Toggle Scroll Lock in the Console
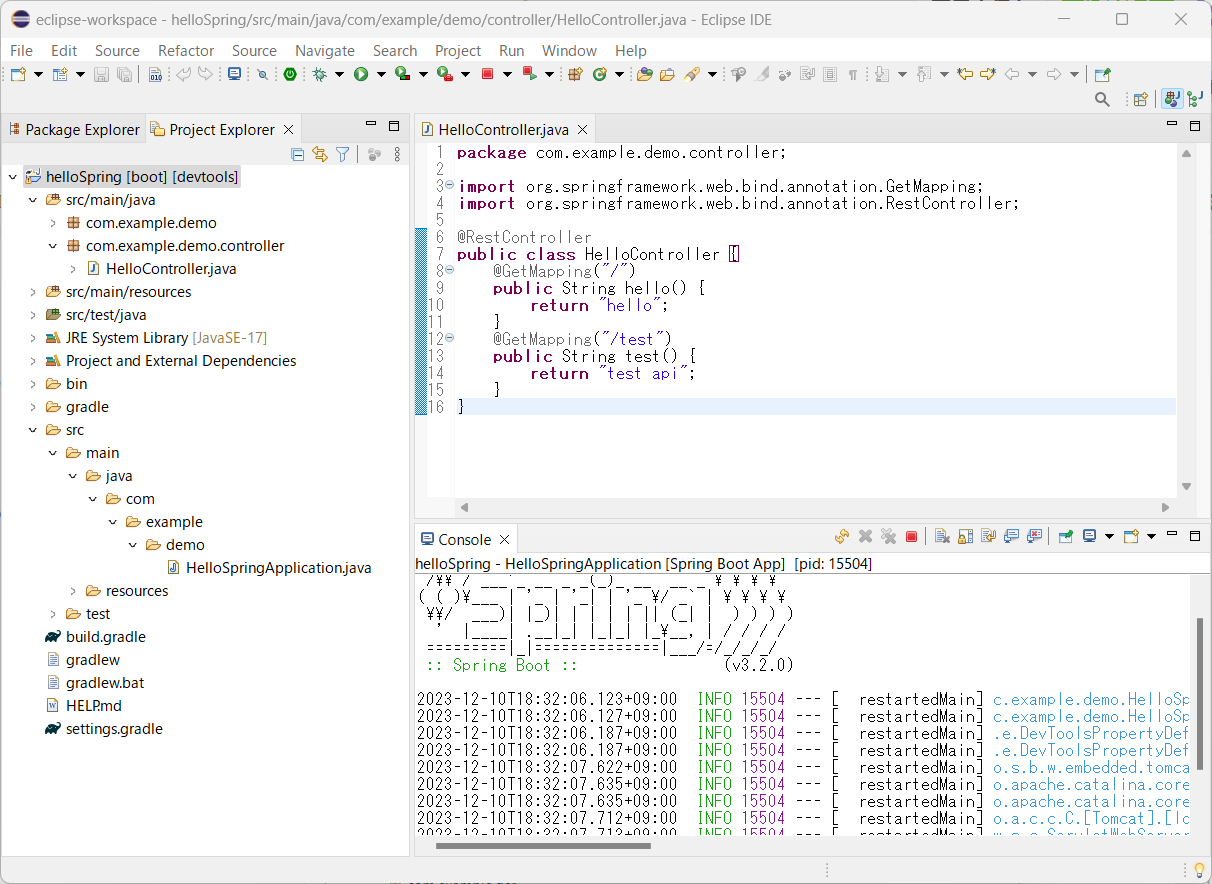Image resolution: width=1212 pixels, height=884 pixels. 964,536
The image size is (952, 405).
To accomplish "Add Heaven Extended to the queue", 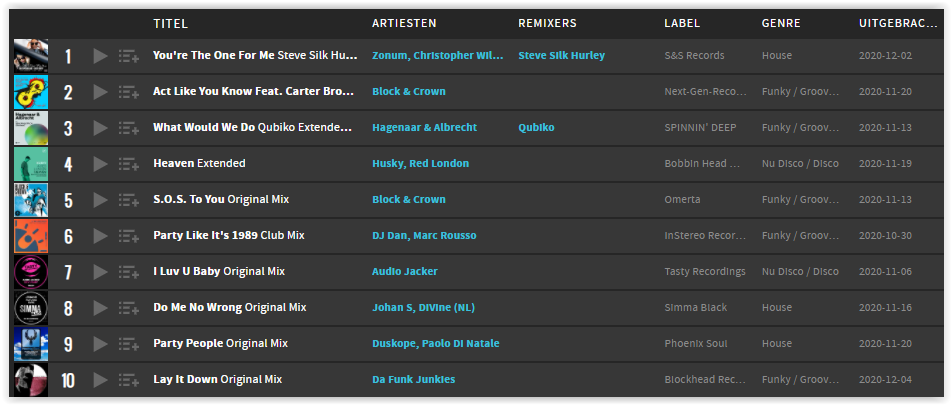I will click(x=129, y=164).
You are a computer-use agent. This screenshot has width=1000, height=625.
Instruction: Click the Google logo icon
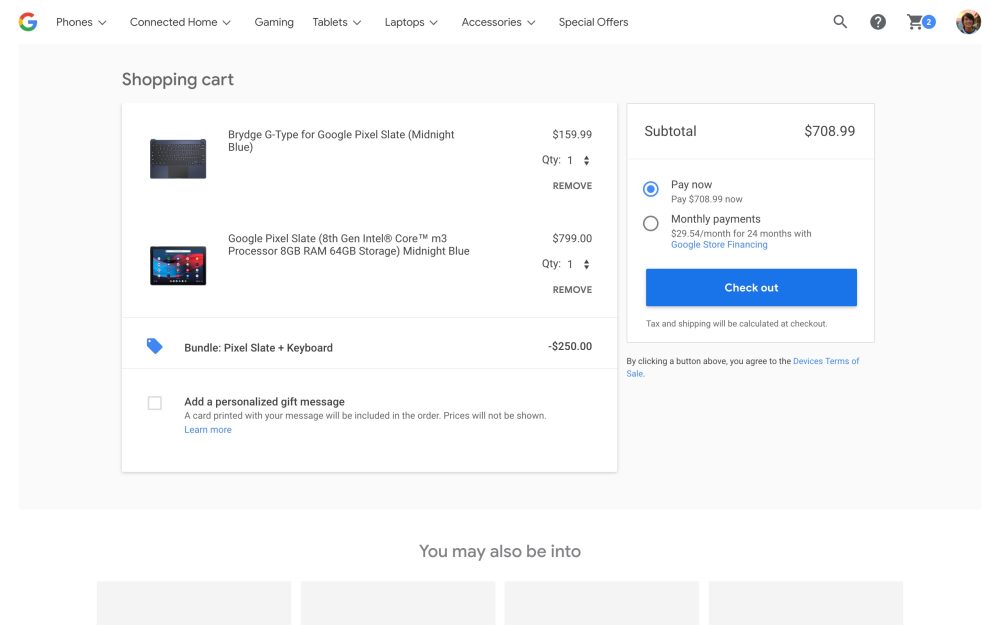(28, 22)
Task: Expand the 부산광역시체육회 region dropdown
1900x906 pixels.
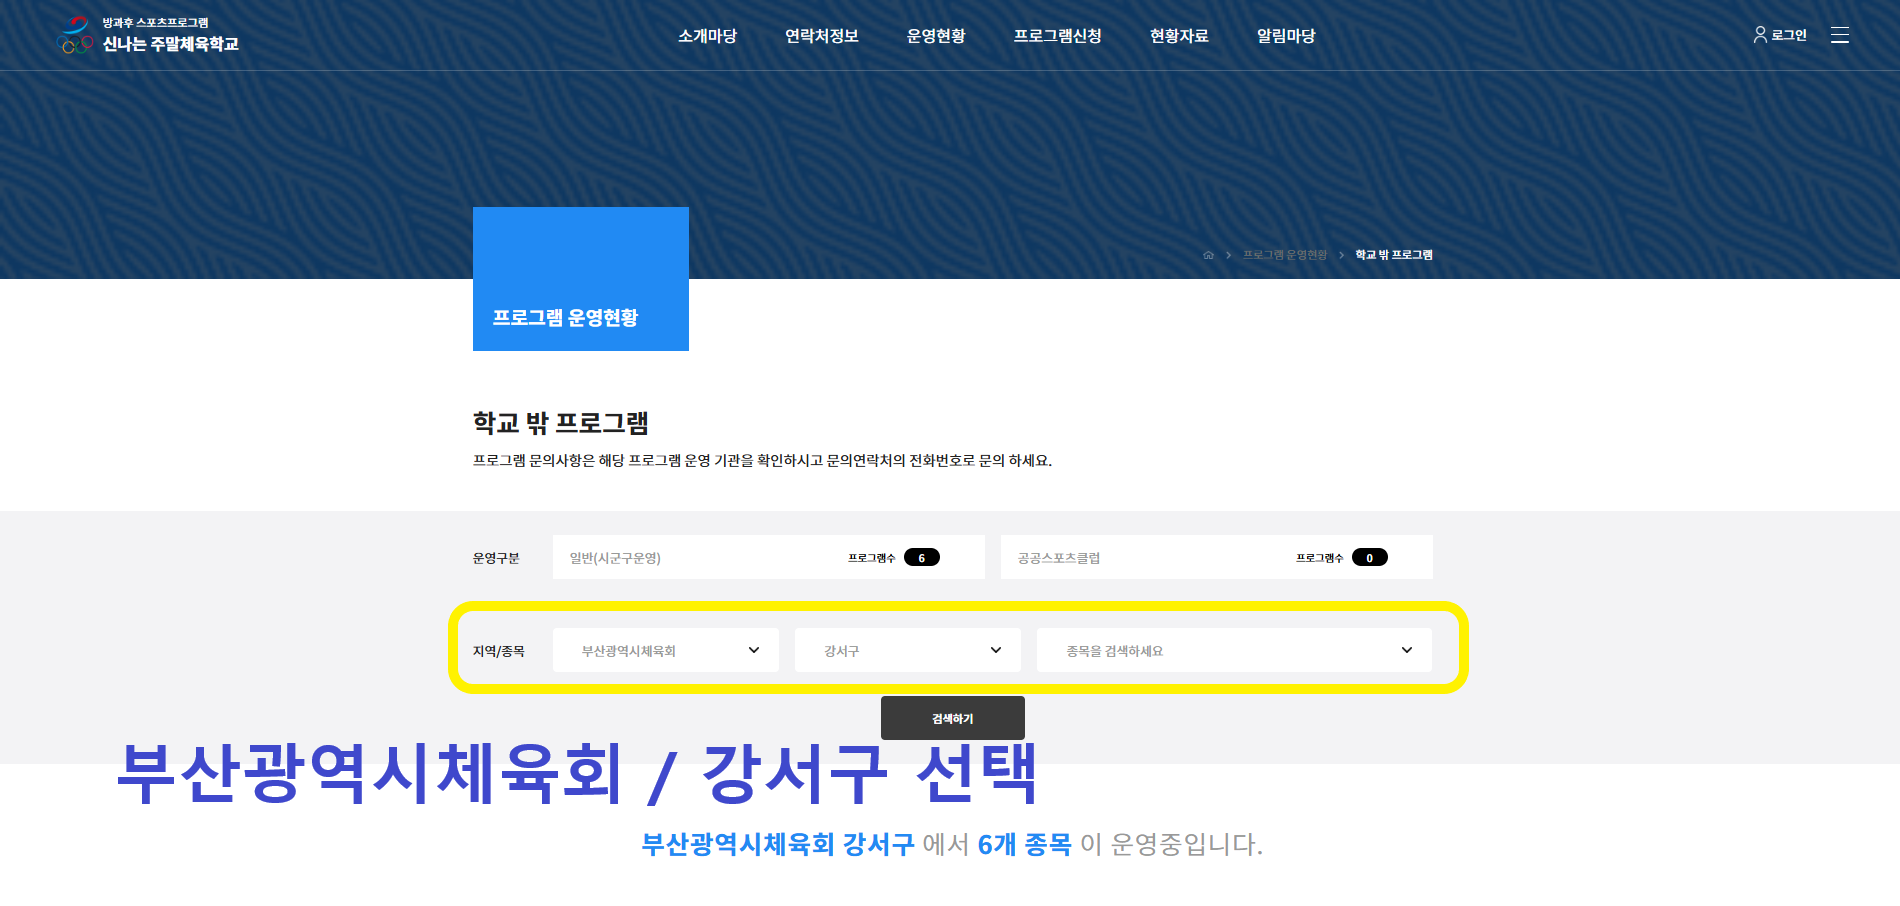Action: (665, 650)
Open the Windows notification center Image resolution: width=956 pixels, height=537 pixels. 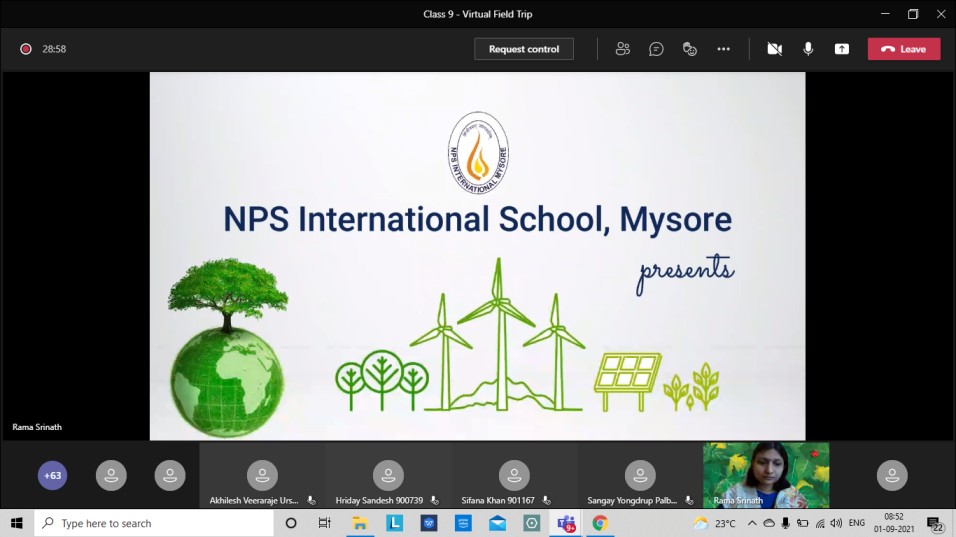pos(936,524)
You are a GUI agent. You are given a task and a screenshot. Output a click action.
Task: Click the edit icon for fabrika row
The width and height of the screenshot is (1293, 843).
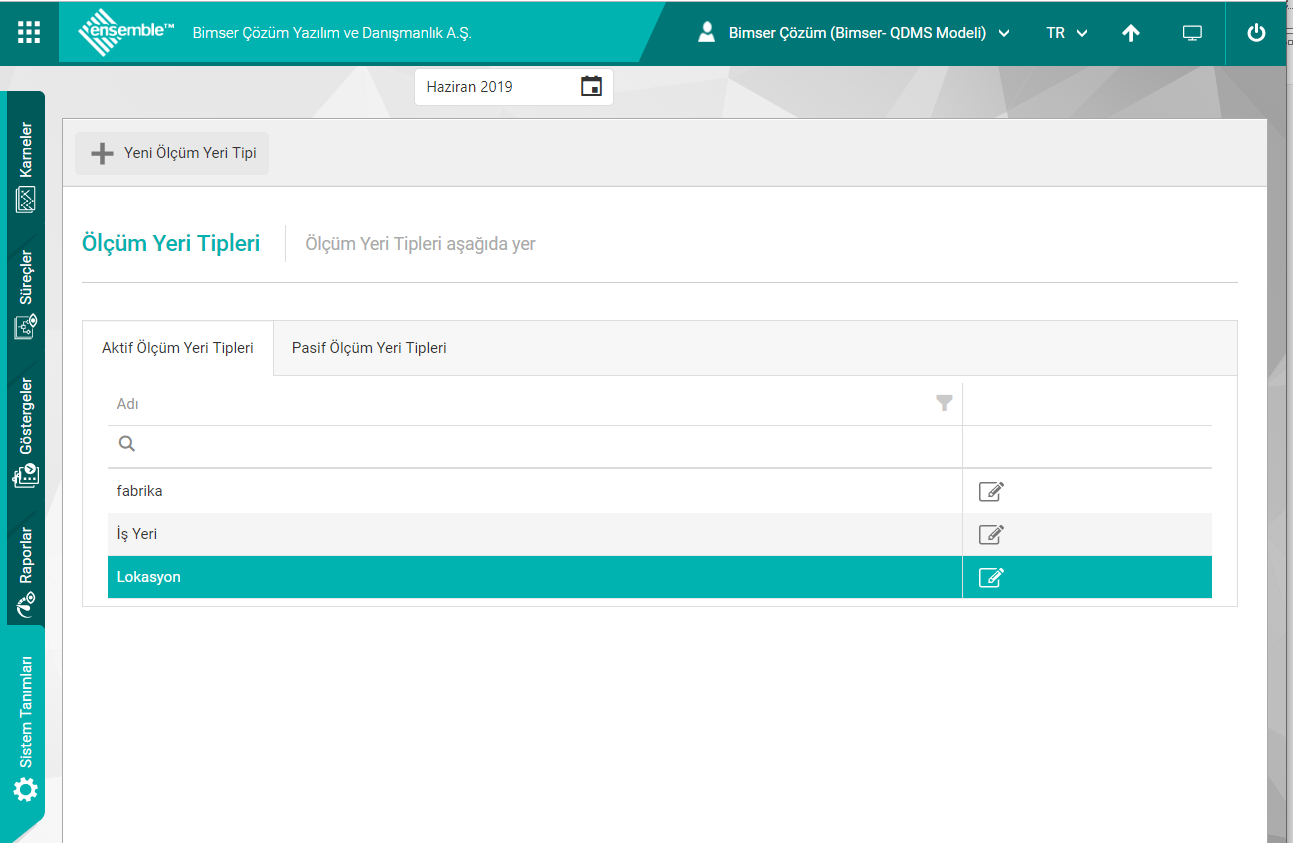pos(990,491)
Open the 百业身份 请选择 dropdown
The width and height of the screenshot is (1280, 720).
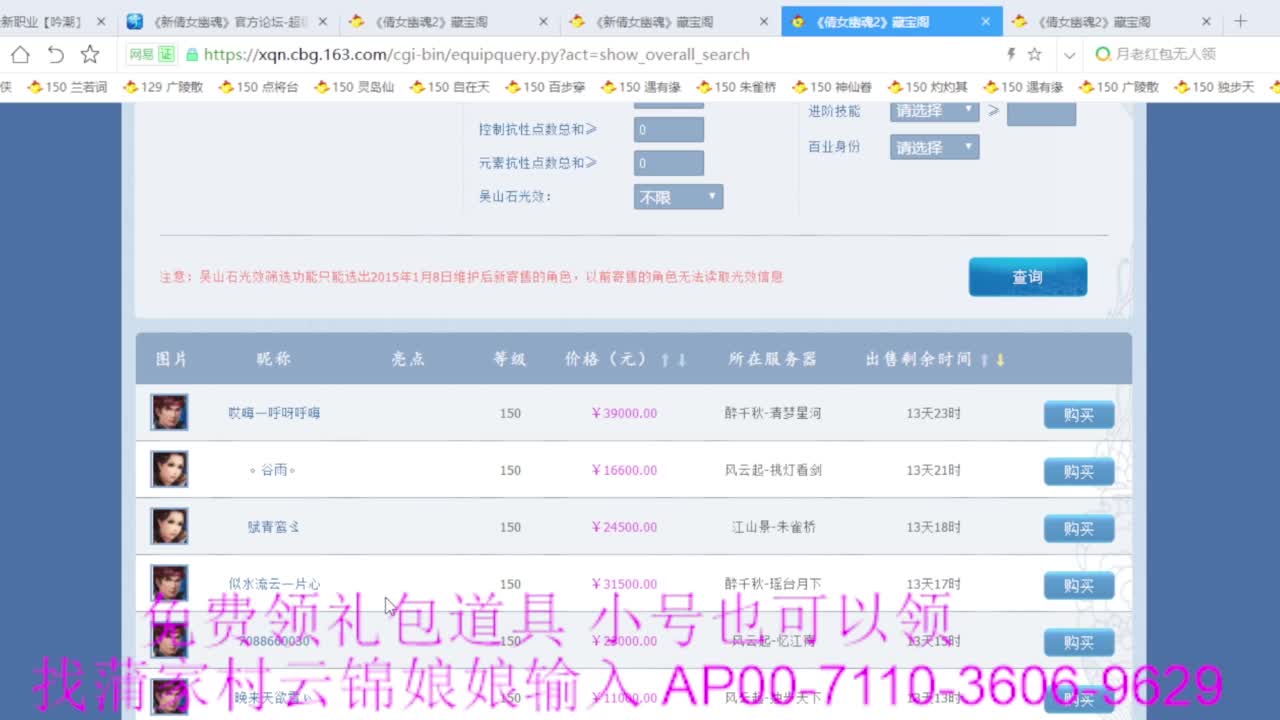pyautogui.click(x=933, y=146)
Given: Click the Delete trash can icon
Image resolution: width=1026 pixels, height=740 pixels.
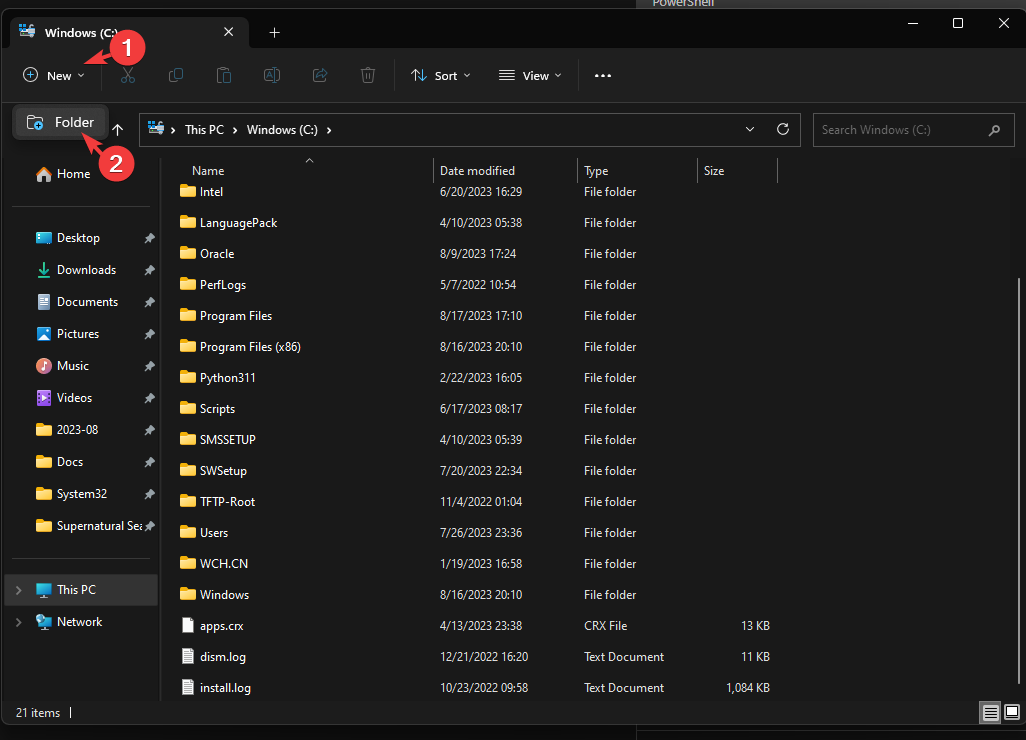Looking at the screenshot, I should pyautogui.click(x=368, y=75).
◆ ◆ ◆ ◆ ◆
• _Exercise goal_:
If a line in the listing holds the word "dropdown", list that line.

• _Solved problem_:
Task: Expand the 부산광역시체육회 region dropdown
Open the 百业身份 请选择 dropdown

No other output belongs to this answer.